Abstract
Objectives
To report procedural outcome and short-term follow-up data for the Gore septal occluder (GSO), a new device for closure of patent foramen ovale (PFO).
Background
Transcatheter closure of PFO is an established treatment modality but no current device provides a perfect solution. The GSO has a number of design features, which make it potentially attractive for closure of defects in the atrial septum.
Methods
Data from 9 centers in the United Kingdom implanting the GSO device, submitted to an electronic registry for evaluation.
Results
Two hundred twenty-nine patients undergoing PFO closure from June 2011 to October 2012 were included. Indications for closure were secondary prevention of paradoxical cerebral emboli (83.4%), migraine (2.1%), platypnoea orthodeoxia (3.9%), and other (10.5%). Median PFO size was 8 mm and 34 and 39%, respectively, had long tunnel anatomy or atrial septal aneurysms. A GSO was successfully implanted in all cases. A single device was used in 98% but in 4 patients the initial device was removed and a second device required. Procedural complications occurred in 3% and later complications (e.g., atrial fibrillation, atrial ectopics, and device thrombus) in 5.7% of cases. All patients have undergone clinical and echocardiographic follow-up and all devices remain in position. Early bubble studies (median 0 months) with Valsalva maneuver in 67.2% were negative in 89%.
Conclusions
The GSO is an effective occlusion device for closure of PFO of all types. Longer-term follow-up particularly to document later closure rates are required.

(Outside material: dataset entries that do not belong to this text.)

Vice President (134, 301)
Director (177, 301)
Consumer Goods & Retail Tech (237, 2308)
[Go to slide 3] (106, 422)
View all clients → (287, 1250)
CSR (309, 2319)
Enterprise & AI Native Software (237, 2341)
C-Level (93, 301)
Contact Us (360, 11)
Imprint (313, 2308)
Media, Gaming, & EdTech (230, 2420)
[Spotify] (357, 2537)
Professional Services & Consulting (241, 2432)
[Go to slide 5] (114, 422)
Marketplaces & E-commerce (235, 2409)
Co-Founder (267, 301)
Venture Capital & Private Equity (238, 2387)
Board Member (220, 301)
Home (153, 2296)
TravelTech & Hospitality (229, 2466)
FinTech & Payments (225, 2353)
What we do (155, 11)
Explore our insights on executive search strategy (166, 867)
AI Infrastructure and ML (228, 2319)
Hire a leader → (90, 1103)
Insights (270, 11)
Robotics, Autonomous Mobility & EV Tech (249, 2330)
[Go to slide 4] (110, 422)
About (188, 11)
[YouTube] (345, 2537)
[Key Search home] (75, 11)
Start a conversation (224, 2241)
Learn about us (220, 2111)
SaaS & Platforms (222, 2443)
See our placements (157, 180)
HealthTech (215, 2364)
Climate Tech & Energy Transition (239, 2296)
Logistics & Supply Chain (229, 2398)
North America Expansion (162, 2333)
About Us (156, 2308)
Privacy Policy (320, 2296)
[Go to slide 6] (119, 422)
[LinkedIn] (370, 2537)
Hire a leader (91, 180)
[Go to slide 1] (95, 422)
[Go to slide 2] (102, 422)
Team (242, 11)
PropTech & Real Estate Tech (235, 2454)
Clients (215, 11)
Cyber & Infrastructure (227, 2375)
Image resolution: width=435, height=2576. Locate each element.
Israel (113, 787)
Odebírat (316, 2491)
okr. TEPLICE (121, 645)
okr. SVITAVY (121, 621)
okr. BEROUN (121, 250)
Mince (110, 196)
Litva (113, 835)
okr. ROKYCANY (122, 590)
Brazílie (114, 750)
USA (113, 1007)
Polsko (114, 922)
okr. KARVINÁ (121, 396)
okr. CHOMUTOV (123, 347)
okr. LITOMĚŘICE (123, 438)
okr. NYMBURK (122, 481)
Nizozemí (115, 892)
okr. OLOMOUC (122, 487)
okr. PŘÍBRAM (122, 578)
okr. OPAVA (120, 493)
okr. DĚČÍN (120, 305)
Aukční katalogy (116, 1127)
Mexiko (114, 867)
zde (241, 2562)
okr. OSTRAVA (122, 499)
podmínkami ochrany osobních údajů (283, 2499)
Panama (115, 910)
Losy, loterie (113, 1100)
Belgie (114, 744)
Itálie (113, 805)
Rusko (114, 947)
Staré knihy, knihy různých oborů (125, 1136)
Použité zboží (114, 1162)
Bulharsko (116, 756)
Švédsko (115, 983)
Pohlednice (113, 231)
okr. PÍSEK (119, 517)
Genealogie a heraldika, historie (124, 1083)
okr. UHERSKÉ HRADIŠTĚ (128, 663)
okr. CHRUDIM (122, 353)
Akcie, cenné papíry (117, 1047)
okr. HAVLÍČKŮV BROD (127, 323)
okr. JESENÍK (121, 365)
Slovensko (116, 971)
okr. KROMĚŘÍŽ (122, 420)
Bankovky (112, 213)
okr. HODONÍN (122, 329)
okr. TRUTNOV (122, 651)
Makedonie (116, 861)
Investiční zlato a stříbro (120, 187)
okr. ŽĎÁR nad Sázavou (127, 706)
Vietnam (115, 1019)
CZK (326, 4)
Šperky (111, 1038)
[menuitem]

Keywords: patent foramen ovale/atrial septal defect, congenital heart, disease in adults, cerebrovascular accident
Introduction
Percutaneous closure of patent foramen ovale (PFO) is an established technique that is used widely in patients with suspected paradoxical embolism. The ideal device for occlusion of PFO should provide rapid and complete occlusion of defects of every type of anatomy, with a low risk of cardiac perforation, device related thrombus, and secondary arrhythmia. Biological compatibility and a low profile in the atrial septum are also desirable properties. Whilst a more robust and potentially more versatile device the GSO retains many of the desirable qualities of the low profile and soft HELEX device but is much easier to deploy. The GSO received its European CE mark and has been in clinical use in the United Kingdom since June 2011. We report the initial UK experience using the recently developed Gore septal occluder (GSO) device for occlusion of PFO.
Methods
Device and Deployment
The GSO consists of a frame of 5 interlocking Nitinol wires with a platinum core wrapped within an ePTFE (Gore, Flagstaff, AZ) shell (Fig. 1a and 1b). When configured the device forms 2 concentric disks linked by a short central stalk. The GSO is available in disc diameters from 15 to 30 mm in 5 mm increments. The GSO is preassembled and loaded into a delivery catheter, which facilitates simple and intuitive delivery (Fig. 2). The delivery sheath containing the device is inserted through a short 12F femoral venous sheath and advanced into the left atrium along a super-stiff guide-wire using the preformed mono-rail port (Fig. 3). Once the tip of the delivery sheath is in the left atrium the guide-wire is removed. The deployment sequence starts with forward movement of the device using the button on the delivery catheter handle until the left atrial disk is configured and then flattened. Initially during this maneuver the straight central mandril extrudes from the sheath and projects into the atrium prior to the disc being formed (Fig. 4a and 4b). The straight section measures between 13 and 28 mm (Table I) depending on the size of the device and it is important to establish that there is adequate room within the left atrium to accommodate this structure and avoid perforation of the atrial wall.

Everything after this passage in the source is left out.